[Entries from a data source]
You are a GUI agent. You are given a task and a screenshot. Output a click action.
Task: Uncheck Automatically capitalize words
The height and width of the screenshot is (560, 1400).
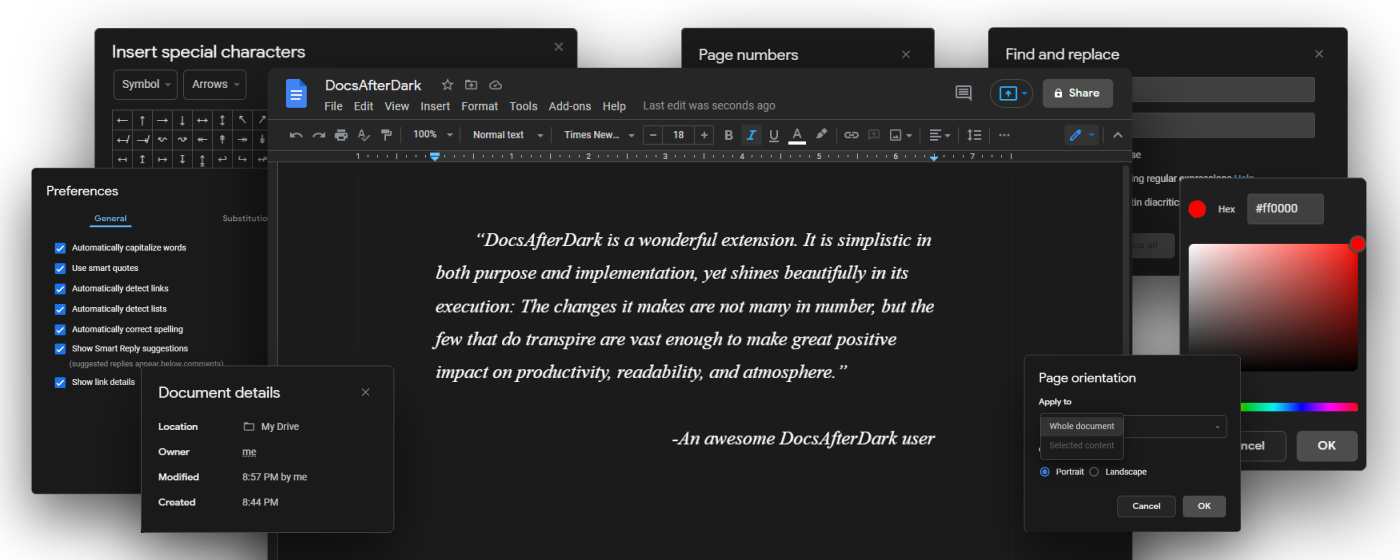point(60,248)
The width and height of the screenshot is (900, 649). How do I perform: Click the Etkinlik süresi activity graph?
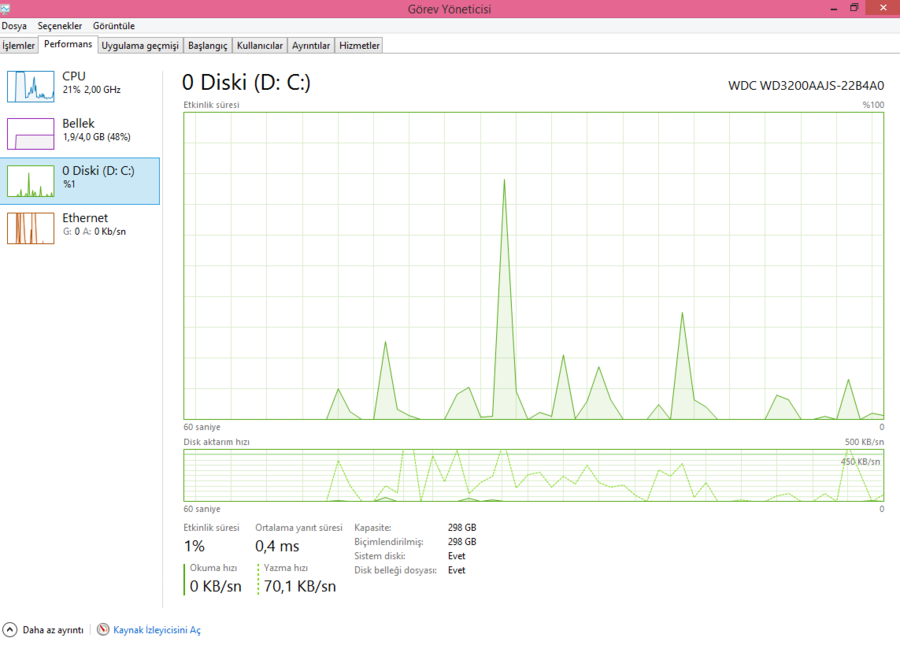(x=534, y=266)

TASK TO CARRY OUT:
Please state how many lines in the entries above contain the string "height", treating uppercase and lowercase as different. Give only the number.

WRITTEN ANSWER:
2